Dot Product


Multiplying Numpy Arrays: dot vs __mul__

Data Science has everything to do with linear algebra.

When we want to do a weighted sum, we can put the weights in a row vector, and what they multiply in a column vector.

Assigning weights, usually iteratively, in response to back propagation, is at the heart of machine learning, from logistic regression to neural networks.

Lets go over the basics of creating row and column vectors, such that dot products become possible.

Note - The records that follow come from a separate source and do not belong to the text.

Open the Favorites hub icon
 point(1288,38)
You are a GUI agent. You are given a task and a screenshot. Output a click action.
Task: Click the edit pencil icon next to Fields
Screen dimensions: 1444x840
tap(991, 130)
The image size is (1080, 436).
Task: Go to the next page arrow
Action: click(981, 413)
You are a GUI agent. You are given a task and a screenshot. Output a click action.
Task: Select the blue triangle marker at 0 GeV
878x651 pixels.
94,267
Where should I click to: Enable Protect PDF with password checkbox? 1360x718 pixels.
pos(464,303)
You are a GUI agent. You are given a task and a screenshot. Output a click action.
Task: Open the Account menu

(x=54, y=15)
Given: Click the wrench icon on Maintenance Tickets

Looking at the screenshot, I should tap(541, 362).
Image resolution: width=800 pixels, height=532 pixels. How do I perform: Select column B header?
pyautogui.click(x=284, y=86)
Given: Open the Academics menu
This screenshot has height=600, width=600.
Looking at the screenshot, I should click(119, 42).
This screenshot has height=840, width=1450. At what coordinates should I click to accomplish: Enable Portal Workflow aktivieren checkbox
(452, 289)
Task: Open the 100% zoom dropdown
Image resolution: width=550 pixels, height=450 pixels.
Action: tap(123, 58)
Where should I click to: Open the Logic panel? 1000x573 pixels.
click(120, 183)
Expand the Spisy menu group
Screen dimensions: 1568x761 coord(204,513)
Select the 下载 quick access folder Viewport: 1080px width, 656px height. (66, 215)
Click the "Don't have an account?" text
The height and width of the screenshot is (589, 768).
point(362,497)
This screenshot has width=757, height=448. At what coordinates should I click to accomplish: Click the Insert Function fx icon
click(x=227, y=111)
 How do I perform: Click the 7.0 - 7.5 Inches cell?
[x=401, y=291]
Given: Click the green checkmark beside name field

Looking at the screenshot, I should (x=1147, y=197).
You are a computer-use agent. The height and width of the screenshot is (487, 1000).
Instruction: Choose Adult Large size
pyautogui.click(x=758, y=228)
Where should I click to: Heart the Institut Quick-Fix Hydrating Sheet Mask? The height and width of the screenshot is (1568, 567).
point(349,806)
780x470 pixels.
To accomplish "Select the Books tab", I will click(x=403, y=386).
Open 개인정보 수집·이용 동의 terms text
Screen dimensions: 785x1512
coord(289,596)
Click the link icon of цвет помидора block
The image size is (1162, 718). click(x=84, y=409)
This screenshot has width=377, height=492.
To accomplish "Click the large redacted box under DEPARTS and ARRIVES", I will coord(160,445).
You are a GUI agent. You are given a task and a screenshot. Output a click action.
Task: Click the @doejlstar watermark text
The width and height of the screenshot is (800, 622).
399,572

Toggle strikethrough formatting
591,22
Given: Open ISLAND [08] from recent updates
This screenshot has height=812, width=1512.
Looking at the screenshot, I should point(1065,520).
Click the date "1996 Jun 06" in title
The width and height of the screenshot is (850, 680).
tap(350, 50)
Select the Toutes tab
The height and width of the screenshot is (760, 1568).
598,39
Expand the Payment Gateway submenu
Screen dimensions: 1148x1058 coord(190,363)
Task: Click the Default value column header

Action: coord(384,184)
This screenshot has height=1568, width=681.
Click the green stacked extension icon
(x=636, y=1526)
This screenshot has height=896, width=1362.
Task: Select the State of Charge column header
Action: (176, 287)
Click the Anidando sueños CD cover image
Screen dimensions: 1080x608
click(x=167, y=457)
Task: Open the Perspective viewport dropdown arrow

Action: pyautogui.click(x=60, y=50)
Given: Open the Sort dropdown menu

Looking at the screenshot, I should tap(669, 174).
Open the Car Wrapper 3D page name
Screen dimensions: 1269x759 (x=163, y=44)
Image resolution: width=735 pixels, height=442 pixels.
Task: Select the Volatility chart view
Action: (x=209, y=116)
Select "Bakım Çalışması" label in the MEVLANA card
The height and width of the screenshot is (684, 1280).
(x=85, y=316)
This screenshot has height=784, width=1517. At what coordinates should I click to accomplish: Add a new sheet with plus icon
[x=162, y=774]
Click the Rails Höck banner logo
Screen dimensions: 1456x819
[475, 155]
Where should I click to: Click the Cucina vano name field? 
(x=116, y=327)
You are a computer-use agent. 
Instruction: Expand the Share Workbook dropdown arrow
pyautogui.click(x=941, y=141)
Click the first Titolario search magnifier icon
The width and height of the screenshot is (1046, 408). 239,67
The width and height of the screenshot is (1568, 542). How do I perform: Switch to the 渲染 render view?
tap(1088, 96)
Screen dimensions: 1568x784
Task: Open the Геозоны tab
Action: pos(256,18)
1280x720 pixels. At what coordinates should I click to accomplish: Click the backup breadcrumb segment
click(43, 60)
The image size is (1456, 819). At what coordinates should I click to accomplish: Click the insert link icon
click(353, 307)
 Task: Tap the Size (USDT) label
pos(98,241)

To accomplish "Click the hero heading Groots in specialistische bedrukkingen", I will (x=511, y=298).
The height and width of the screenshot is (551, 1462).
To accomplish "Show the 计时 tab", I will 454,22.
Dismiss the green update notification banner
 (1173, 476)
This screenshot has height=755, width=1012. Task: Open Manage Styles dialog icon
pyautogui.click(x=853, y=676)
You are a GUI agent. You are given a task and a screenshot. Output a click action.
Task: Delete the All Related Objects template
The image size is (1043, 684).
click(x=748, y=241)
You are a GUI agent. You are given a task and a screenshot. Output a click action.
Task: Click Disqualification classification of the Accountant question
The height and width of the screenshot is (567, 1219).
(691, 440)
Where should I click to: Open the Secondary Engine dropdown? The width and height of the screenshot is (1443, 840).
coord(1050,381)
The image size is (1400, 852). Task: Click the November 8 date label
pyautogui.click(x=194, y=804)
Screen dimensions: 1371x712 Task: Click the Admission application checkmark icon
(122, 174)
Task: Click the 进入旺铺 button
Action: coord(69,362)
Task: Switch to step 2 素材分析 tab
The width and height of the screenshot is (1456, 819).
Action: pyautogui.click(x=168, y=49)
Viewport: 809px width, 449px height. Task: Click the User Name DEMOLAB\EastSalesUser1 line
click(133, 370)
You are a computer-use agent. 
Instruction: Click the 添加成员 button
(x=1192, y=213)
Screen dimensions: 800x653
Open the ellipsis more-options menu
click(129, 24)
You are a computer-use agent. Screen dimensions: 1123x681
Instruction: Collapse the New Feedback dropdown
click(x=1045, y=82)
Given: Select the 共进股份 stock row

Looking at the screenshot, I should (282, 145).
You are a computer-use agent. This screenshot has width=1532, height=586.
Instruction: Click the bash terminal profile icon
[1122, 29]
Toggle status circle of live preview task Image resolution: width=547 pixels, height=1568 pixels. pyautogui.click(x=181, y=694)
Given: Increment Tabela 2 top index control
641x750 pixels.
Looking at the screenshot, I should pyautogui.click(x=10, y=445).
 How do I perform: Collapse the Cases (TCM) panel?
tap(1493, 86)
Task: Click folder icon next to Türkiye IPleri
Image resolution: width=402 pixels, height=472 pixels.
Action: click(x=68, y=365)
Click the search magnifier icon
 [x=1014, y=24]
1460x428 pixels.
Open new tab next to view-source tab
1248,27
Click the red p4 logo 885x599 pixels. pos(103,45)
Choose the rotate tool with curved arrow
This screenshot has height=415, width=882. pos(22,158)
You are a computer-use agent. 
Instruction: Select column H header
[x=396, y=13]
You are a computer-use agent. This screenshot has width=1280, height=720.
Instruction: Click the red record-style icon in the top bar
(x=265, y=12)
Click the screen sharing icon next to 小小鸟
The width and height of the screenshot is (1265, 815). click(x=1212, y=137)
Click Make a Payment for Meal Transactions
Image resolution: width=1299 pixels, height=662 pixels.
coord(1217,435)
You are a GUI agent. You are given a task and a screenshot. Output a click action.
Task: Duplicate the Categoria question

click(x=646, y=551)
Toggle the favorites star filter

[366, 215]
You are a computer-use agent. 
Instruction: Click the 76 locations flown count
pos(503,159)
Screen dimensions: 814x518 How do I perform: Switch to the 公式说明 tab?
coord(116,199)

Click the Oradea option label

You will find np.dot(A, B) works the same as A.dot(B) when it comes to numpy arrays.


In [ ]:
import numpy as np

In [ ]:
one_dimensional = np.array([1,1,1,2,3,3,3,3,3])

In [ ]:
one_dimensional

In [ ]:
one_dimensional.shape  # not yet rows & columns

In [ ]:
one_dimensional.reshape((9,-1)) # let numpy figure out how many columns

In [ ]:
one_dimensional  # still the same

In [ ]:
one_dimensional.ndim

In [ ]:
two_dimensional = one_dimensional.reshape(1,9)  # recycle same name

In [ ]:
two_dimensional.shape  # is now 2D even if just the one row

In [ ]:
two_dimensional.ndim

In [ ]:
class M:
    """Symbolic representation of multiply, add"""
    def __init__(self, s):
        self.s = str(s)
    def __mul__(self, other):
        return M(self.s + " * " + other.s)  # string
    def __add__(self, other):
        return M(self.s + " + " + other.s)
    def __repr__(self):
        return self.s
    
#Demo
one = M(1)
two = M(2)
print(one * two)

In [ ]:
A,B,C = map(M, ['A','B','C'])  # create three M type objects

In [ ]:
m_array = np.array([A,B,C])    # put them in a numpy array

In [ ]:
m_array.dtype  # infers type (Object)

In [ ]:
m_array = m_array.reshape((-1, len(m_array)))  # make this 2 dimensional

In [ ]:
m_array.shape # transpose works for > 1 dimension

In [ ]:
m_array.T   # stand it up (3,1) vs (1,3) shape

In [ ]:
m_array.dot(m_array.T)  # row dot column i.e. self * self.T

In [ ]:
m_array.T[1,0] = M('Z') # transpose is not a copy

In [ ]:
m_array  # original has changes

In [ ]:
m_array * m_array  # dot versus element-wise

LAB CHALLENGE:

Create two arrays of compatiable dimensions and form their dot product.

numpy.random.randint is a good source of random numbers (for data).


In [ ]:
from pandas import Series

In [ ]:
A = Series(np.arange(10))

LAB CHALLENGE:

Does the pandas Series have a dot product method? Check it out!